Gauge theories from principally extended disconnected gauge groups
Antoine Bourget, Alessandro Pini, Diego Rodriguez-Gomez
TL;DR
This work introduces principal extensions $\widetilde{G}=G\rtimes\Gamma$ as a principled way to gauge charge conjugation by enlarging the gauge group to a disconnected Lie group. Focusing on $\widetilde{\mathrm{SU}}(N)$, it develops the necessary group-theoretic machinery—representations, invariants, and Weyl integration formulas—and applies standard 4d $\mathcal{N}=2$ gauge-theory machinery to build SQCD-like theories with vector multiplets in the adjoint and real bifundamental-like hypermultiplets.
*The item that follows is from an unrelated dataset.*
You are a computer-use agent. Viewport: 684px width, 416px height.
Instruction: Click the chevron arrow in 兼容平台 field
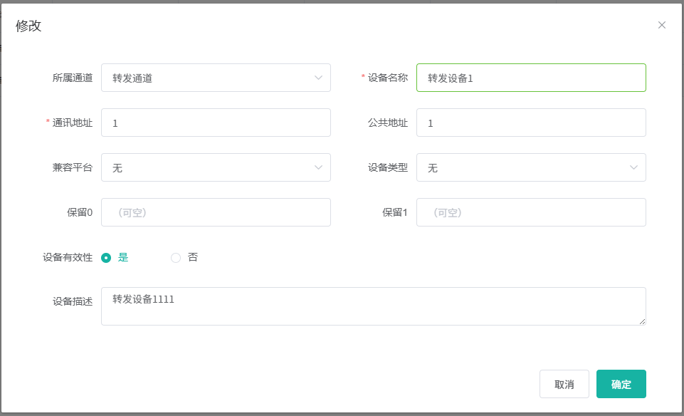pos(318,167)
A key result is that the Coulomb branch of $\widetilde{\mathrm{SU}}(N)$ is typically not freely generated (e.g., for $N\ge5$), as revealed by the Coulomb branch index and invariant theory, while the Higgs branch Hilbert series shows a modified global symmetry: $\mathrm{SO}(N_f)$ for even $N$ and $\mathrm{Sp}(\lfloor N_f/2\rfloor)$ for odd $N$. These findings highlight new IR structures, motivate extensions to quiver constructions and large-$N$ analyses, and suggest interesting avenues for string embeddings and class-$\mathcal{S}$ connections.
Abstract
We introduce gauge theories based on a class of disconnected gauge groups, called principal extensions. Although in this work we focus on 4d theories with N=2 SUSY, such construction is independent of spacetime dimensions and supersymmetry. These groups implement in a consistent way the discrete gauging of charge conjugation, for arbitrary rank. Focusing on the principal extension of SU(N), we explain how many of the exact methods for theories with 8 supercharges can be put into practice in that context. We then explore the physical consequences of having a disconnected gauge group: we find that the Coulomb branch is generically non-freely generated, and the global symmetry of the Higgs branch is modified in a non-trivial way.